It’s a fact that the only constant is change. To say that this is true for the competitive world of franchising and business opportunities is an understatement. This Friday, new dining delights and expansion endeavors are what’s on the menu, served up with a side of standing strong for small businesses. Grab a cup of coffee and read on for the latest installment of Friday Franchising!
Restaurants Battle to Become Your Breakfast Bestie
Breakfast is the hottest time of the day thanks to the recent efforts of fast food giants. The competition is fierce as quick serve heavyweights vie to win coveted customer loyalty. Taco Bell has seen the vacancy in dollar menu offerings and introduced 10 breakfast items for $1 each on their new discount menu. Dunkin Donuts has worked on rounding out their menu with a wider variety of breakfast sandwiches and Starbucks is testing the waters for new delights. McDonald's has acknowledged the future will hold a “customer-designed” loyalty program with better rewards to utilize its large user base. These moves are supported by the facts of a recent study by AlixPartners that revealed 51% of U.S. adults surveyed said more chains should offer breakfast all day. What's more, 50% said that even chains that do not already have a breakfast platform should offer all-day breakfast.

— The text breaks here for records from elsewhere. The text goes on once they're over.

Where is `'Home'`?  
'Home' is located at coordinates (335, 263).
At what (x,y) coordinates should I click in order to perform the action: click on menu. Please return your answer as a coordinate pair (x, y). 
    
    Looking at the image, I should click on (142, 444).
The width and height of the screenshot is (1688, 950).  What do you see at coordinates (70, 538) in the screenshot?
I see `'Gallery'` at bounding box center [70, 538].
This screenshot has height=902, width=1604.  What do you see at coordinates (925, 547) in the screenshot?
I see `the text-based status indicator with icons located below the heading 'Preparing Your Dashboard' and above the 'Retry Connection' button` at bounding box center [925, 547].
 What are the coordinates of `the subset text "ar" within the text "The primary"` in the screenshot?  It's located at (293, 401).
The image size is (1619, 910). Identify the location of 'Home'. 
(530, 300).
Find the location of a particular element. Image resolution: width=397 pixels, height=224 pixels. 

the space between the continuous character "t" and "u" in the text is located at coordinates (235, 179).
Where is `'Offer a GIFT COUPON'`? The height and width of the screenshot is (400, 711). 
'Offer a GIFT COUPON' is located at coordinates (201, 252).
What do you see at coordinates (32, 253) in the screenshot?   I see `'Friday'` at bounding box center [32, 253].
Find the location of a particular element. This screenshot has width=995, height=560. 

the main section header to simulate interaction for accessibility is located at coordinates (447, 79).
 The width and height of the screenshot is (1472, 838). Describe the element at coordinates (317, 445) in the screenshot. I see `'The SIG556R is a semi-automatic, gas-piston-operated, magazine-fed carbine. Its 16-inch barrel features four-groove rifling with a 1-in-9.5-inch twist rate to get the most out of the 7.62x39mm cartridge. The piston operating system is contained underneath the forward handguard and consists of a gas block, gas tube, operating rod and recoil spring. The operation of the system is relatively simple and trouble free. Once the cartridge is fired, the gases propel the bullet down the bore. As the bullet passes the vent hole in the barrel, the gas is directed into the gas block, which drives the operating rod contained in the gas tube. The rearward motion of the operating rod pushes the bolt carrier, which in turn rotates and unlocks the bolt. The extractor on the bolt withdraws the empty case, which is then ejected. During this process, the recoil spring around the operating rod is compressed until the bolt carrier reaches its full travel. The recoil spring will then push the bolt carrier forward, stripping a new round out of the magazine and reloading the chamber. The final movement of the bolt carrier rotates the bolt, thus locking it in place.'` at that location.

Wisconsin Stands Firm Against National Labor Relations Board
The NLRB’s decision to change 50 years of federal labor law and legal precedent hasn’t been welcomed with open arms. Wisconsin is the most recent state to assert itself against the unexpected move. Governor Scott Walker has signed Senate Bill 422, a new law that clarifies franchisee and franchisor employees are separate entities. So far, nearly a dozen states have stepped up against the federal government’s attempt to alter long-standing joint employer standard for all franchise small businesses. Acknowledging the needs of small business owners and the impact franchises have on state economy is a theme that will continue to be expressed on an individual basis by states.
SONIC Drive-In Finalizes Deal to Say Aloha to Hawaii
The nation’s largest drive-in restaurant chain is preparing for a new milestone as the franchise announced a development agreement through North Shore Provisions, LLC for Hawaii. This will be the brand’s 46th state and first offshore expansion. Seven SONIC Drive-Ins are planned in total, with Oahu set as the site for the premiere location. Bringing a taste of the mainland is what it’s all about for North Shore leader and Hawaii native, former NFL Baltimore Ravens defensive lineman Ma’ake Kemoeatu. Kemoeatu is excited to introduce this fast food favorite to his family home, continuing Sonic’s tradition with five consecutive years of positive same-store sales growth.
Taco Bell Sets Sights On China to Complete Fast Food Trifecta
Fast food behemoth, Yum! Brands has been making good in moving forward with their plan for continued growth in China. Yum already operates over 7,000 restaurants in China, composed mainly of KFC and Pizza Hut. The company has slated the first Taco Bell to arrive in China by the end of the year. A spinoff company, Yum China “a China company with Western roots,” has been made to ensure that the expansion in China will be a success. Launching Taco Bell is part of a wider initiative to make all three “global iconic brands,” according to CEO Greg Creed. Only time will tell if China gives a warm reception and embrace bargain burritos and tacos with a twist.
Growing Demand in Fast-Casual Channels Wild West Atmosphere
There may not be gold flowing in the traditional sense, but the rapid growth of of fast-casual chains has spurred a rise in lease rates. This is economics 101: increased demand results in higher prices for premium spots. The competition is fierce and many concepts seek out the same type of spots, 2,0000-3,500 sq. feet in urban areas and suburban strip malls. According to the most recent data from the market research firm NPD Group, the number of fast-casual units increased by 5 percent in the fall of 2015, to 19,043 locations, from 18,176 units a year earlier. The downside is that higher lease rates may prove problematic if sales decline. Chains are realizing they need to understand the capabilities of their concept and be open to target smaller populated markets and remain flexible in their store layouts.